DB: There are some isolated elements that are in use. Typically, those are on the more sensitive programs. So there are some pieces that are being used and being discussed. But in general, the technology is changing very quickly. 

There's rapid algorithm evolution, and that's matching the rapid evolution, it's sensor technology, the processing technologies that are becoming available. So the capabilities today are advancing at a very rapid rate. So a lot of the cognitive systems, especially on the sensing side, are fairly mature. But the whole loop of interacting with the environment is less mature. So some of these systems are in use in limited contexts, and it needs to expand beyond that to match the threats that we're seeing today. 

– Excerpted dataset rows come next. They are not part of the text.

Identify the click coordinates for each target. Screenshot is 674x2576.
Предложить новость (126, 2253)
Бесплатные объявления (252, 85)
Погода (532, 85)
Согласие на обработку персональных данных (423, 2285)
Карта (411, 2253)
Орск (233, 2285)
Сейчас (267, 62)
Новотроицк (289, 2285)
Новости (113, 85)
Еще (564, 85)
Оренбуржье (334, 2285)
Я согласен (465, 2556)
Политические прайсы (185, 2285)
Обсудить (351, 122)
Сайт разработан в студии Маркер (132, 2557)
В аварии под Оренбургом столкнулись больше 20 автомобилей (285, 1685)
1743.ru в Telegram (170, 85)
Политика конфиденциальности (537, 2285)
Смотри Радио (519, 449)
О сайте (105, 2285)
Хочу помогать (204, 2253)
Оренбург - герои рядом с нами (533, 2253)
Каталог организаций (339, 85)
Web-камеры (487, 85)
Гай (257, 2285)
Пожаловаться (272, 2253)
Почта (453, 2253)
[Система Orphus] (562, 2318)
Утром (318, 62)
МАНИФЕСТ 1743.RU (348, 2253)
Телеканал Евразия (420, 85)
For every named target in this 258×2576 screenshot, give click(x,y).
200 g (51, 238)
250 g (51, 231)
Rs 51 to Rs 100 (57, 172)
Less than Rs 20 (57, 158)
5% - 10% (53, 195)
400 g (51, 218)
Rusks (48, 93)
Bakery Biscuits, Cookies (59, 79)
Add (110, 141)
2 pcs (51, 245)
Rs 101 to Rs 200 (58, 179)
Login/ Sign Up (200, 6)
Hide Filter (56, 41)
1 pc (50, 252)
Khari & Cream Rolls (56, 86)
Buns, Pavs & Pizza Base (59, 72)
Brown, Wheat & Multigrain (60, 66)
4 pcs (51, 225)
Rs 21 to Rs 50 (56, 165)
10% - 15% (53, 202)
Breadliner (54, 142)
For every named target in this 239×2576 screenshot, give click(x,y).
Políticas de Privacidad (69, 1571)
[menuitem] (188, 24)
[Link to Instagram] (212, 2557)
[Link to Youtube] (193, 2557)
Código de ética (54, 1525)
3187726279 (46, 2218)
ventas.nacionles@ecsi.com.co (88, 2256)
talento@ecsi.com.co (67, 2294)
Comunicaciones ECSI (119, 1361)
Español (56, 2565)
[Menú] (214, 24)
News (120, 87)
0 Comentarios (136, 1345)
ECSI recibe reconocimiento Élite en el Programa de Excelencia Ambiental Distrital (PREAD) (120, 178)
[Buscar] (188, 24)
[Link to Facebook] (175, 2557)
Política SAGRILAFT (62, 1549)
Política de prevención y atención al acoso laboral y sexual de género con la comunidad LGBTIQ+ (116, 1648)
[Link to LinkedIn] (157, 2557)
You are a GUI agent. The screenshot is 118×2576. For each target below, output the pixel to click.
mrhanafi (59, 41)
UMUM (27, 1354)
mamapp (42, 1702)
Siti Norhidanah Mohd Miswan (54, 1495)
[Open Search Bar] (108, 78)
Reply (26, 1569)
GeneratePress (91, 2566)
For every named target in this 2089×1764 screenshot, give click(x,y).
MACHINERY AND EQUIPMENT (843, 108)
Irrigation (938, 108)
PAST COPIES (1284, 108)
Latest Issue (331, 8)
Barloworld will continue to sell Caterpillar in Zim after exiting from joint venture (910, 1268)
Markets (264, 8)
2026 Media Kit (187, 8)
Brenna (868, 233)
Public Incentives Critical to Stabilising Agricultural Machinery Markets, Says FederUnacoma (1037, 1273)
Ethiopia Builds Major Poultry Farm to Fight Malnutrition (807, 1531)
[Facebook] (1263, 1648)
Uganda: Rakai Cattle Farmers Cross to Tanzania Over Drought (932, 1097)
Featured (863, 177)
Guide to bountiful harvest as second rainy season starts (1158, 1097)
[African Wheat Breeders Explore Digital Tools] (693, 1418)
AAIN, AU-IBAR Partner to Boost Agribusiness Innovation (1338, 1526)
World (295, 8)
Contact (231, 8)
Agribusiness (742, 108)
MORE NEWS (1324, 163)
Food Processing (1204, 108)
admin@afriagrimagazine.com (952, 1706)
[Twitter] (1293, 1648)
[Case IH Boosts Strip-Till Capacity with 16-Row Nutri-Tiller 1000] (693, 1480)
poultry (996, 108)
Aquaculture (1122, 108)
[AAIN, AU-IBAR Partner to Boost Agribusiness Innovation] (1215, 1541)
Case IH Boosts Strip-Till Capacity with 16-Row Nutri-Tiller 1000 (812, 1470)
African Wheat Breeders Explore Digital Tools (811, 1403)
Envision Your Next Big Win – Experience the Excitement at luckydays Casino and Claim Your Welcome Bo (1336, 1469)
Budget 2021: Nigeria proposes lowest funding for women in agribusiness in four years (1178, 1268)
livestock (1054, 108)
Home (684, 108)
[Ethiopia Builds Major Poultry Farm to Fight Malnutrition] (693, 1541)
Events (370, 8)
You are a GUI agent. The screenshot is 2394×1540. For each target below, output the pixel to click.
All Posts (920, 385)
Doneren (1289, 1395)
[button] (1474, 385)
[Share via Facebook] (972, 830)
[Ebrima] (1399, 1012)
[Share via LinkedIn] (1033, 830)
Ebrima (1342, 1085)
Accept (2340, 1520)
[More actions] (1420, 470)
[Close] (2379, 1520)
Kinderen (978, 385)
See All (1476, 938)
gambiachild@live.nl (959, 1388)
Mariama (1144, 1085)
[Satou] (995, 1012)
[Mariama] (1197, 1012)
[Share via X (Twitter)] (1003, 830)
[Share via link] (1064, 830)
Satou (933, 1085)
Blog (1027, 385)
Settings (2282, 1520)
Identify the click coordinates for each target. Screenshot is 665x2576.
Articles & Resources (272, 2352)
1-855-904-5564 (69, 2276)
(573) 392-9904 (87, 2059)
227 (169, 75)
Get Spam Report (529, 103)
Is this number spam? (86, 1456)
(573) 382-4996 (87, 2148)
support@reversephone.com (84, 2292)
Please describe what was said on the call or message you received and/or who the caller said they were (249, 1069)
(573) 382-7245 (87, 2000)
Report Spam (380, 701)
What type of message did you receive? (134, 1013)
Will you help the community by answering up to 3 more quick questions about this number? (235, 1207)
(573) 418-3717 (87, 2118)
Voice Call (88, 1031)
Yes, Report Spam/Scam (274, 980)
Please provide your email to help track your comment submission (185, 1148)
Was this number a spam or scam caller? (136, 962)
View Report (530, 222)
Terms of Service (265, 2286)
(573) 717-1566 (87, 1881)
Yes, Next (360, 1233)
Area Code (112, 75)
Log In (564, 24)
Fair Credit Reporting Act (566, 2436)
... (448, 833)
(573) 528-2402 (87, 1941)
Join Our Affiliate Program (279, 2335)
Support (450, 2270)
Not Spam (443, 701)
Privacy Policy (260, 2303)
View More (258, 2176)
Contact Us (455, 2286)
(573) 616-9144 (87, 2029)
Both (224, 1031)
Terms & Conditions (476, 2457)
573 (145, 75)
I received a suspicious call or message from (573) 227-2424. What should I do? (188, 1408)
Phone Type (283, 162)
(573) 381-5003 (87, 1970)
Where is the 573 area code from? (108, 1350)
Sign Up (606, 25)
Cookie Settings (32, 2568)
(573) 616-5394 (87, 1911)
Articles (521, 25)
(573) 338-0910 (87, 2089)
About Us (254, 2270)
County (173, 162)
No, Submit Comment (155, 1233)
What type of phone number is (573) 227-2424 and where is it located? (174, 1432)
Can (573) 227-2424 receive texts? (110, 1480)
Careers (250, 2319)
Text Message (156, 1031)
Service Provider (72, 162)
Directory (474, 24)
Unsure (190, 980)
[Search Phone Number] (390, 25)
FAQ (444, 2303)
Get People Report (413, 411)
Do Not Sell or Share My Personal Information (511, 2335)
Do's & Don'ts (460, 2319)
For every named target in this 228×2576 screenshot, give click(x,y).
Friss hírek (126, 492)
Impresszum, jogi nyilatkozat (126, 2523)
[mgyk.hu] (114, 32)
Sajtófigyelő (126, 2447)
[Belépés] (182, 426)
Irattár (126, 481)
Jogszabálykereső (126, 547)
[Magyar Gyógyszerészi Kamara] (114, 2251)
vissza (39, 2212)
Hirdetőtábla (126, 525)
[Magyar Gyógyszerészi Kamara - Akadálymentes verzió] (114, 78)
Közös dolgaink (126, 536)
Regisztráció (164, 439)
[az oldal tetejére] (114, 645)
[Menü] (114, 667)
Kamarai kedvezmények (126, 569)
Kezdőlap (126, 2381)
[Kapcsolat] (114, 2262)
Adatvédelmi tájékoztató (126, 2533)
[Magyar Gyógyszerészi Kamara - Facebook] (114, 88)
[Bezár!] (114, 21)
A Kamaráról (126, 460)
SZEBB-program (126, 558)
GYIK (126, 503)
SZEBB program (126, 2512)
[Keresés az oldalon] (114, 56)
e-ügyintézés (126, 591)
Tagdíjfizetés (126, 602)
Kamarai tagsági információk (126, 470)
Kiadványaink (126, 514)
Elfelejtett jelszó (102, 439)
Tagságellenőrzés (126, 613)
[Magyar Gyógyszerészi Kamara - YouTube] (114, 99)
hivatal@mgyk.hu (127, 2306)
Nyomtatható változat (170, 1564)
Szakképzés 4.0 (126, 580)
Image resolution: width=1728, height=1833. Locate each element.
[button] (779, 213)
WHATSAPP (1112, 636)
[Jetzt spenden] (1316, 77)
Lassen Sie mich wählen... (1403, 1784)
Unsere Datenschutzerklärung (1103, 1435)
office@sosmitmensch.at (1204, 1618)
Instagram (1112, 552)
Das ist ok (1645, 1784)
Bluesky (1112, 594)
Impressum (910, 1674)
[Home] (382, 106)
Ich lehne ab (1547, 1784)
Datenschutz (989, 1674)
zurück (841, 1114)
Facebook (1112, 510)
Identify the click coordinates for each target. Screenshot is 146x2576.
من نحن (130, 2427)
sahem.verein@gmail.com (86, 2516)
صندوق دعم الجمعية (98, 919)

Beyond the technical aspects of the cognitive systems, cognitive electronic warfare, there's an acceptance issue across the Department of Defense. It's more difficult sometimes to get an AI-enabled system accepted for flight and for use within military systems. There's some human inertia that looks at the way that we traditionally do signal processing, the way that we traditionally do electronic warfare, and expect that the future will still be the same. 

One of our goals is to help change that mindset, to show that these advanced electronic warfare systems can be safe. They can do a job very well, and they can bring capabilities that our older electronic warfare systems simply cannot do. 

LP: So let's jump into neuromorphics. That adds another layer of technology into electronic warfare capabilities. So what is neuromorphic computing, and how does it advance electronic warfare?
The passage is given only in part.